▸ Exercise objective
In the data below, the answer is the run of lines from the line containing "Fortsæt med at shoppe (215, 351)" through the line containing "PASBOX (220, 2366)", both included; print it exactly and nothing else.

▸ Extracted data
• • • • • • •

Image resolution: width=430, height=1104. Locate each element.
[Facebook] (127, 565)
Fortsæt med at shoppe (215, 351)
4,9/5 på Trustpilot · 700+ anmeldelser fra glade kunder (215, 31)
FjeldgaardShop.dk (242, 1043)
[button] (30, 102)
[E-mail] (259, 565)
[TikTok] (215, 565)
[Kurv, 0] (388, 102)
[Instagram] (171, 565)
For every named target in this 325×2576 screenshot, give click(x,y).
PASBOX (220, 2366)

• • • • • • •

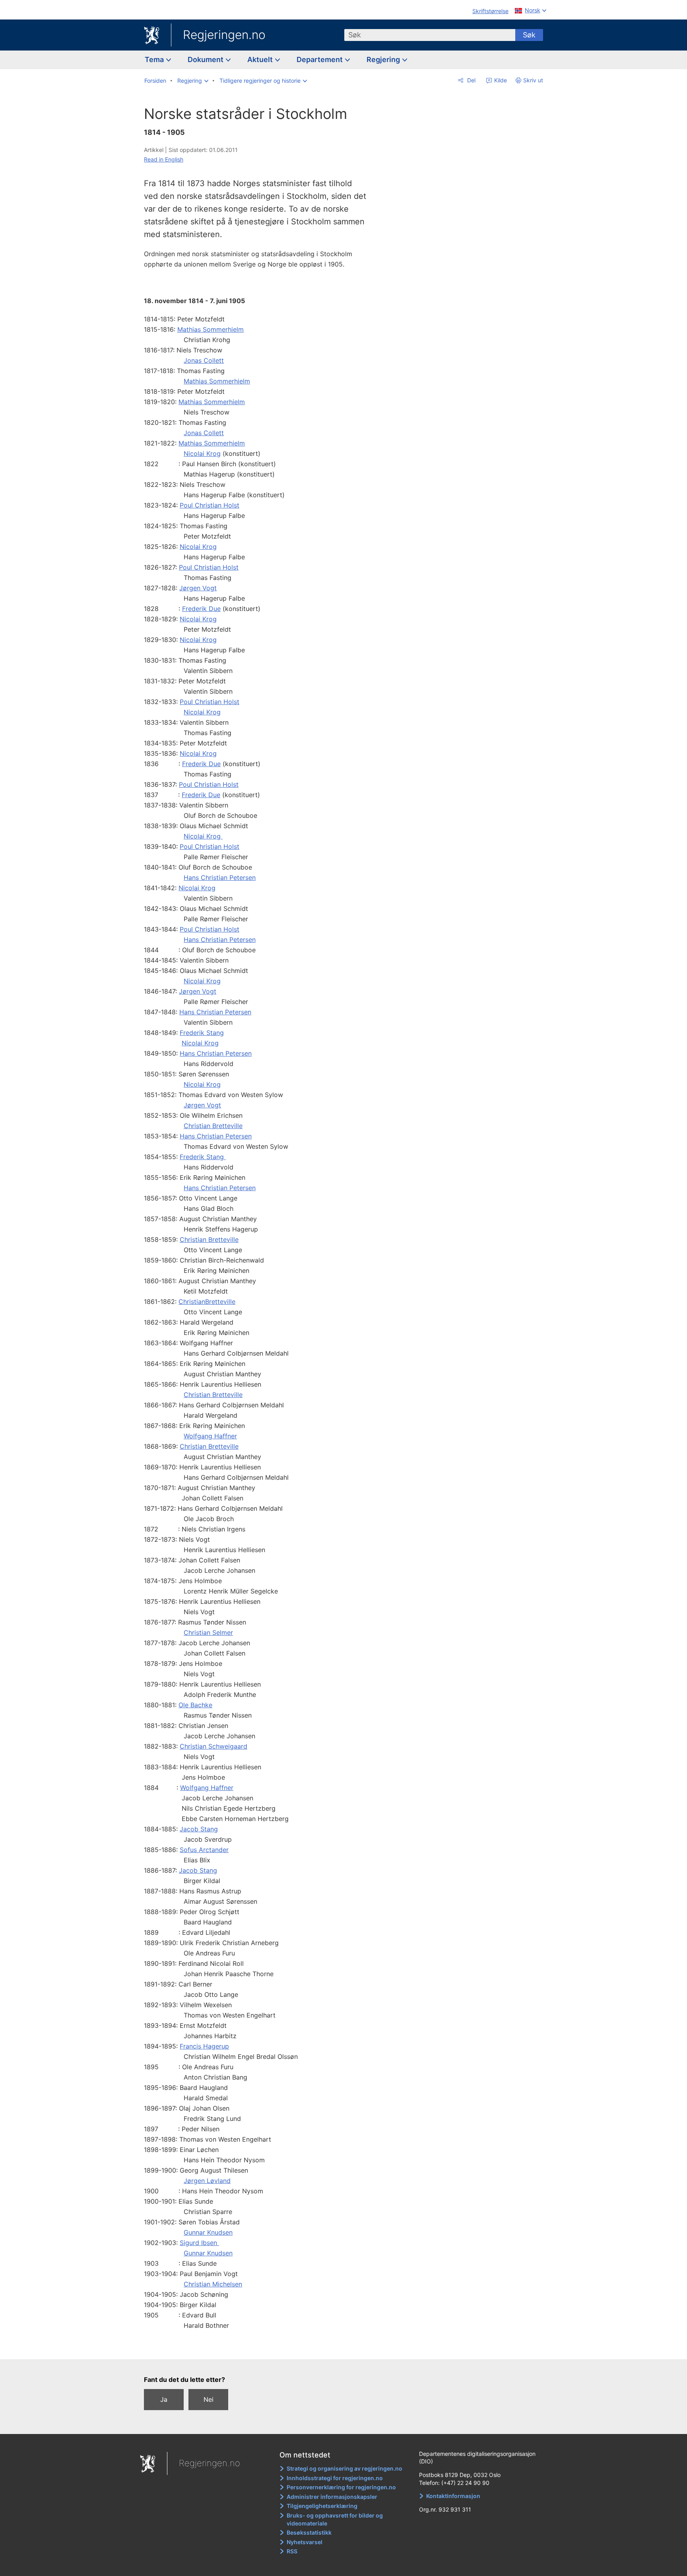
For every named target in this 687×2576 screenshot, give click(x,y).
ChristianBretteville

• • • • • • •

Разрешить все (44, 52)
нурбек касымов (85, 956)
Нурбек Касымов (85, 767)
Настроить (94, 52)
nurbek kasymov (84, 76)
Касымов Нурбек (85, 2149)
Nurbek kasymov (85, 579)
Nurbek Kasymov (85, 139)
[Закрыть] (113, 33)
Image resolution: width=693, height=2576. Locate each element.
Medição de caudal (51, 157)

• • • • • • •

▸ Solution to the problem
Fortsæt med at shoppe (215, 351)
4,9/5 på Trustpilot · 700+ anmeldelser fra glade kunder (215, 31)
FjeldgaardShop.dk (242, 1043)
[button] (30, 102)
[E-mail] (259, 565)
[TikTok] (215, 565)
[Kurv, 0] (388, 102)
[Instagram] (171, 565)
For every named target in this 325×2576 screenshot, give click(x,y).
PASBOX (220, 2366)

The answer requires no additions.